TEXTO DEL DOCUMENTO:
┌────────
Hace unos meses compartí una semana con 1.000 estudiantes de doctorado en IA de todo el mundo. Sorprendentemente –o no- la ética y el impacto social de la IA no salieron a debate en ningún momento. Igual que las médicas o los enfermeros, los ingenieros y científicas de datos deberían suscribir un código hipocrático con principios éticos. Y siendo muy prácticos, formaciones de ética deberían de ser obligatorias tanto en la academia como en las empresas.

Propongo que aquellos cuyas acciones valgan para entrenar modelos sean compensados cada vez que se usen”

Probablemente la mayor amenaza para la democracia como la conocemos sean los vídeos deep fake: vídeos generados por IA que parecen totalmente reales y están basados en millones de vídeos de archivo accesibles desde internet. Esta herramienta permitirá muy pronto (antes de las próximas elecciones de cualquier país en el que estés pensando) crear, por ejemplo, un vídeo con apariencia totalmente real donde el político escogido esté diciendo exactamente las palabras que el creador del artificio quiera. Será la evolución de las fake news que utiliza también el vídeo: todo puede ser mentira.

Las máscaras se pueden empaquetar fácilmente, puesto que no necesitan de la fábrica ni de artesanos para ser usadas. Se podrían comprar y vender en el supermercado. Una máscara, una vez fabricada, no tiene apenas costes por usarla o mantenerla. Así que el modelo de negocio sobre el que se quieren basar inicialmente las empresas de IA es cobrar por cada vez que usas la máscara.
└────────
ENTRADAS DE DATOS:
┌────────
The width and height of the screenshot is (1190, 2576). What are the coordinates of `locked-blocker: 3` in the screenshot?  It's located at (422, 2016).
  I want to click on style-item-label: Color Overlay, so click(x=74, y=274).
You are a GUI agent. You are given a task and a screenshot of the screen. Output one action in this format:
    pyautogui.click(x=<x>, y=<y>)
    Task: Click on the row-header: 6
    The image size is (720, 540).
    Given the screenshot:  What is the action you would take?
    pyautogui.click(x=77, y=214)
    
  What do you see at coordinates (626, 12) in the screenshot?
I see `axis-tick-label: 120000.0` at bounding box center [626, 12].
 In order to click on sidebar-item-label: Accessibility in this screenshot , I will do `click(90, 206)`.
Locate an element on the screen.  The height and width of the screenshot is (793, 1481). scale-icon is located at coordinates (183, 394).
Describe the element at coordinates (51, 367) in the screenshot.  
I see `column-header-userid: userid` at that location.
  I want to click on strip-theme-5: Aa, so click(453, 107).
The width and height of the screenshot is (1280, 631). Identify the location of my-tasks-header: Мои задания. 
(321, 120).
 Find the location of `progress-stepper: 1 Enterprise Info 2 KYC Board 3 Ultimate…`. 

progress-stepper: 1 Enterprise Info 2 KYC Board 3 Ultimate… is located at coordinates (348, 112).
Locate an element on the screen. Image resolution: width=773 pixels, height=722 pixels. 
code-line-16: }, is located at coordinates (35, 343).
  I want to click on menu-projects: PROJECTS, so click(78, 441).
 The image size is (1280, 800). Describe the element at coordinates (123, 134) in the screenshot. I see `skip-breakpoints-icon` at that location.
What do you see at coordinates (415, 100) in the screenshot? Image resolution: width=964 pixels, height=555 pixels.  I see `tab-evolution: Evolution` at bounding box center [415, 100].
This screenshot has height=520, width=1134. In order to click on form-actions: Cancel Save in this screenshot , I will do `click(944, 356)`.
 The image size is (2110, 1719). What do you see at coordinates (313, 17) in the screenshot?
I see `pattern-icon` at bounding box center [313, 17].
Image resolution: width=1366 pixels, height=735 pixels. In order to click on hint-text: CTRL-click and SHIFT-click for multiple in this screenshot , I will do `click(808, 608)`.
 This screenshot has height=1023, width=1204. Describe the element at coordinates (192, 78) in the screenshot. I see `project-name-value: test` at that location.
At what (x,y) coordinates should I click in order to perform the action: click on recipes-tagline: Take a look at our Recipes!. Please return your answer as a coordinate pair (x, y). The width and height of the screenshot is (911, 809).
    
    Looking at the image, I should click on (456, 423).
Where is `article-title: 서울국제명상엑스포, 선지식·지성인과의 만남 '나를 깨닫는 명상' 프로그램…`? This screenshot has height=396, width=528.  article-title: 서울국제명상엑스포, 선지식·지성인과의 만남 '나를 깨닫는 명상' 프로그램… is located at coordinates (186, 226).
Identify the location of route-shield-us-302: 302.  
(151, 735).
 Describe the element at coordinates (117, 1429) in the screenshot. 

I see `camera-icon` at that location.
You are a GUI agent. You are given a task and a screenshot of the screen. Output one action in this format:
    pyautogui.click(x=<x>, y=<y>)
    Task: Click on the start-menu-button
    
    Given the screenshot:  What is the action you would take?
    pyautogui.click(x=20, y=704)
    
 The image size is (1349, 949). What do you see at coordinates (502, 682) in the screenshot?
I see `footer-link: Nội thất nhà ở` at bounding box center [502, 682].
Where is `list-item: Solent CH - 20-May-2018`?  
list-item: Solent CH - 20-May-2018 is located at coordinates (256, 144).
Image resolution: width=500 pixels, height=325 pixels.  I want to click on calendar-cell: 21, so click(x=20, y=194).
└────────
LISTA DE TAREAS:
1) Copia del texto sobre la ética de la inteligencia artificial el fragmento que empieza con "Propongo que aquellos" y sigue hasta "puede ser mentira.".
2) Enumera todas las profesiones que se nombran en la oración del texto sobre la ética de la inteligencia artificial que empieza con "Igual que las médicas".

RESPUESTAS:
1)
Propongo que aquellos cuyas acciones valgan para entrenar modelos sean compensados cada vez que se usen”

Probablemente la mayor amenaza para la democracia como la conocemos sean los vídeos deep fake: vídeos generados por IA que parecen totalmente reales y están basados en millones de vídeos de archivo accesibles desde internet. Esta herramienta permitirá muy pronto (antes de las próximas elecciones de cualquier país en el que estés pensando) crear, por ejemplo, un vídeo con apariencia totalmente real donde el político escogido esté diciendo exactamente las palabras que el creador del artificio quiera. Será la evolución de las fake news que utiliza también el vídeo: todo puede ser mentira.

2)
- médicas
- enfermeros
- ingenieros
- científicas de datos